Hi Daniel,

I read most of your thesis, it is fascinating (it's one of those things that requires contemplation, so I have not read it straight through). I recommend others to have a look <https://www.zotero.org/groups/openehr/items/collectionKey/7R6VHGSD/itemKey/HFEWDHSX>.

One thing that I think we can say about efforts like openEHR, and indeed any large-ish ecosystem project (including SDOs like HL7 etc): there is the intended / understood sociological analysis on the part of the builders (we who make something in openEHR) and then there is reality. How we think it should work in the real world can easily be wrong-footed by sociopolitical realities, and these latter are ill-defined. Thus, if we are naive (we almost certainly have been in some ways), we get some things wrong and then are surprised when the world doesn't work in what we consider the most rational way (it rarely does). This is what happens around 'adoption' - things get twisted by shifting government policies, changing funding programmes, enterprise amnesia and many other phenomena. The world is always more complicated than we think it should be, and than our abstractions would imply...

Regarding ABD, I won't report too much just yet because I need to be sure of what the group leads want to do in terms of presenting their thinking over time, i.e. not jump the gun. When I am able, I'll post something.

- thomas

On 01/04/2016 12:38, Daniel Curto-Millet wrote:

Hi all,

I’ve been a long-time lurker in the lists while doing my PhD and I still try to keep tabs with what openEHR is doing. I wanted to react and take part in this discussion particularly because their paper resonated with me in some points (and not in others). I think the paper has merit and I’m interested (and quite jealous of too) that they did what I had wanted to do eventually with openEHR had time been kinder: to look and compare the global openEHR and the local openEHR(s).

The paper’s finding that you cannot separate social issues from technology is not new; and there is an inherent tension between a computer system that is based on simplification and closure (determinate states), from desires of freedom and flexibility usually associated with the social (yet, has anyone not felt the functional-driven approach set by bureaucracy without the need of any technology). So, although their point on the illusion of separation between the social and technical is correct; it is also true for every information system there is, past, present, and no doubt, future. This includes the accounting books from the middle-ages which tried to settle down some concepts (money in; money out), while giving flexibility to other concepts (varying prices of cereals; intangible assets, etc.).

When I researched the global openEHR (in contrast to implementing ones), I found that the project had harnessed open source in ways which made the modelling of ambiguous requirements possible precisely because there was no concept of determinacy. I remember a long series of discussion (Nov 2010?) between Thomas and Ed regarding openEHR’s way of thinking about requirements, contrasting it with the notion of design by committee behind (relatively) closed doors. The public space that open source affords openEHR is not just a trendy word, but it can create what Chris Kelty refers as ‘recursive commons’, a sort of space that respects certain values and logics (in his study, Free software) that can function with relative independence from competing logics that threaten its own existence (in his study, closed software).

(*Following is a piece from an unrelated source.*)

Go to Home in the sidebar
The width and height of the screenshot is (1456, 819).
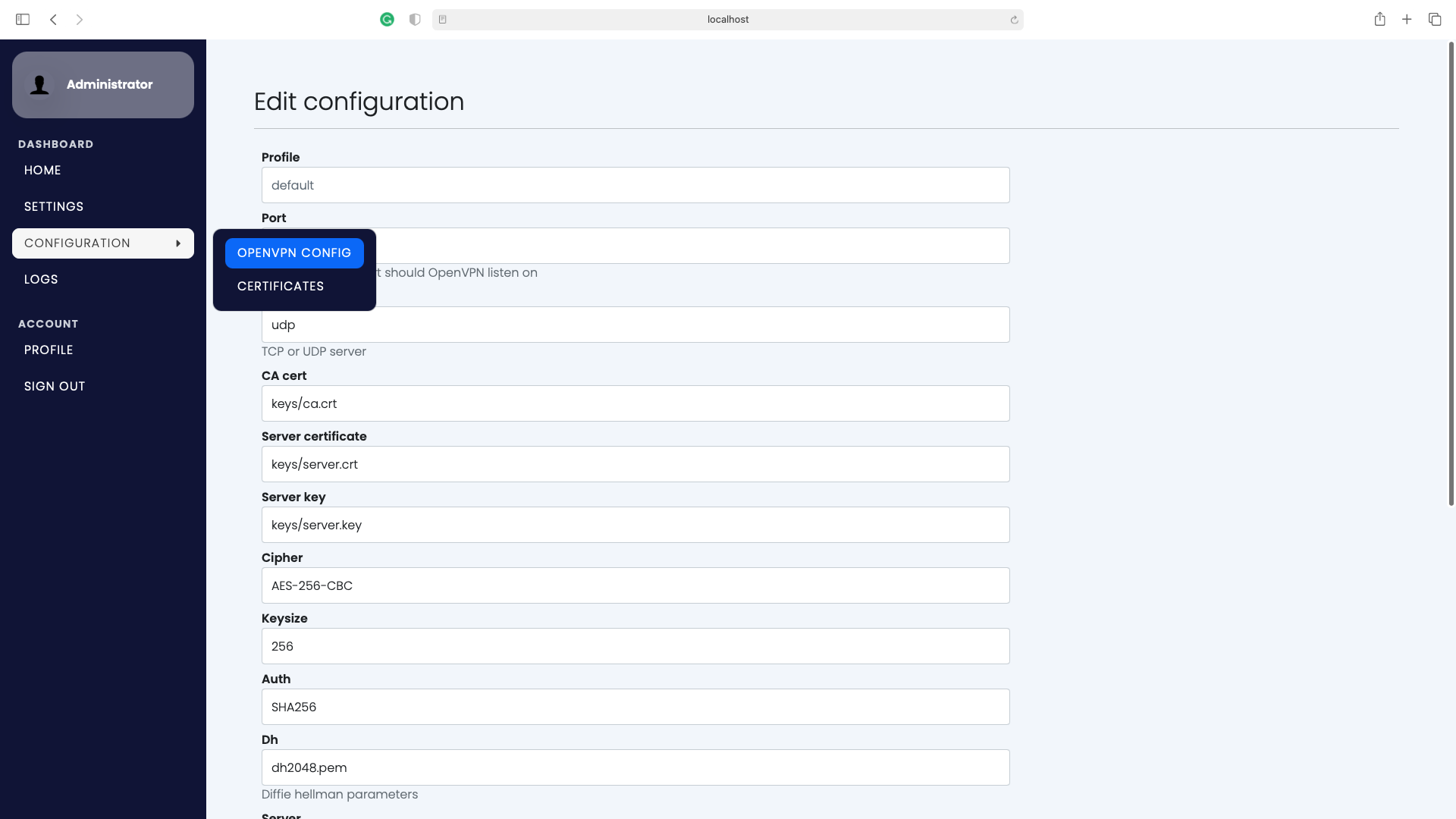pos(42,171)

As an open source project, openEHR is quite special in what it does. Whereas open source usually puts the ability for local populations (schools, architects, etc.) to collaboratively ‘own’ methods of productions (otherwise in the hands of those who have the key to closed software). openEHR creates this ownership ability at a conceptual level, necessarily /removed/ (but never quite so) from local contexts. I remember a discussion between Heather and Ian (in 2010?) on an allergen-related archetype with a doctor who was particularly concerned for personal reasons and what constituted a ‘good’ archetype relative to templates and local concerns (thus taking local concerns into account at this global level).

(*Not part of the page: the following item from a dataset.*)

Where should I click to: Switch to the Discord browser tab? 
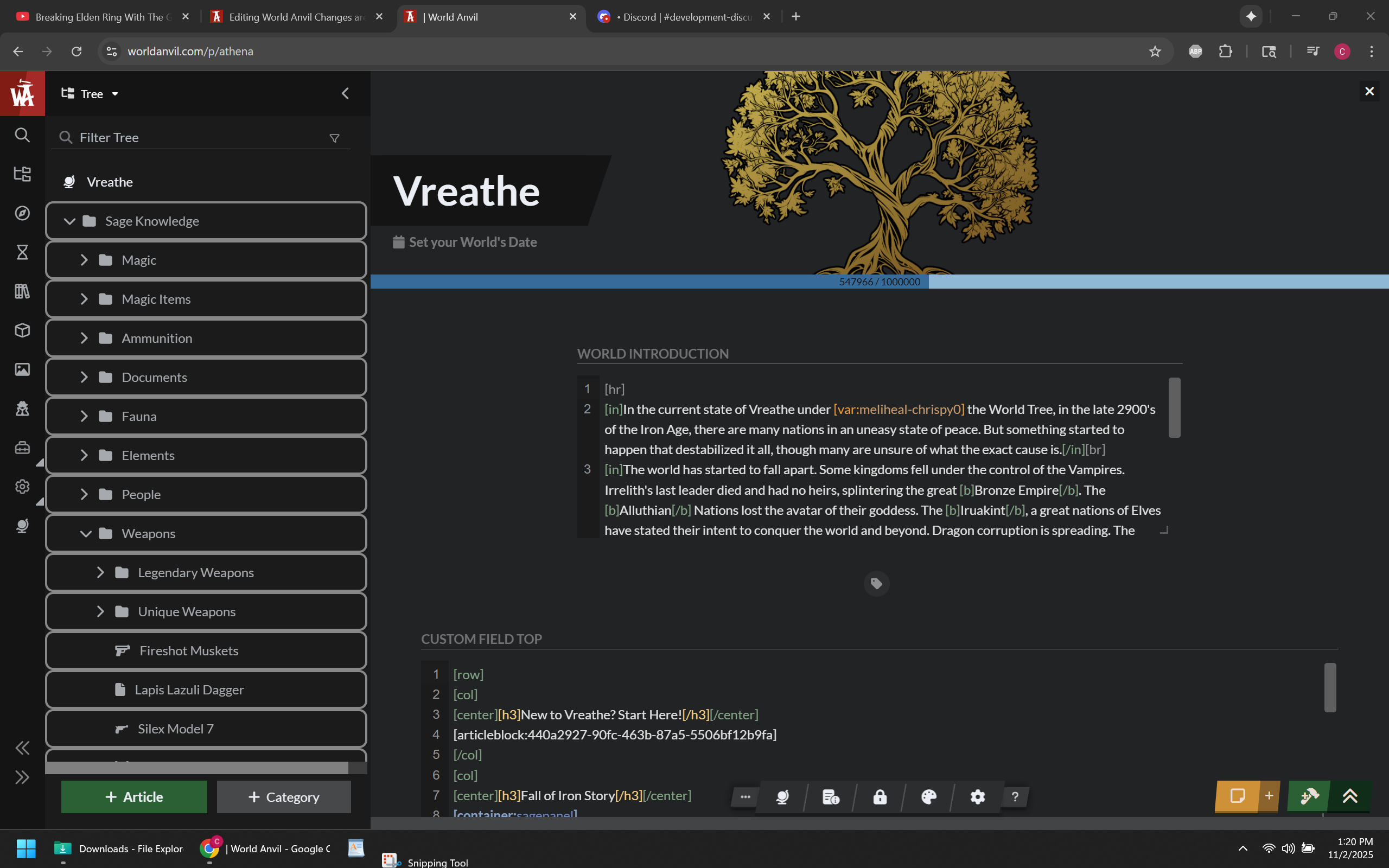click(x=683, y=17)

What ‘good’ means is extremely ambiguous in all cases, but that’s the point and openEHR’s greatest contribution and greatest challenge: the global project has purposefully put the definition of ‘good’ in that very public space of the open source world, and I don’t think it would be inaccurate to say that openEHR has thought this through already (e.g. governance change) and will continue to do so (e.g. local ambassadors). In this sense, I don’t see at all that openEHR is technologically deterministic, on the contrary. Yet the implementation side requires some forms of simplifications and closures (Luhmann’s concepts, not mine), not necessarily at odds. The question I think, becomes one of building bridges between the diverse communities involved (whether level—national, or context—small clinic, etc.) in processes of community engagement. How this can take place is extremely challenging involving both strategic and tactical thinking. Strategic: how to create a coherent whole (e.g. that openEHR’s mission is shared and adapted by the various levels), and tactical: how to involve clinicians more easily (e.g. the use of soft systems methodologies to understand local worlds).

By the way Thomas, I’m really interested in what you have to say regarding the ABD. There are theories in information systems regarding activity theory and I’m curious to see if there are any connections with that.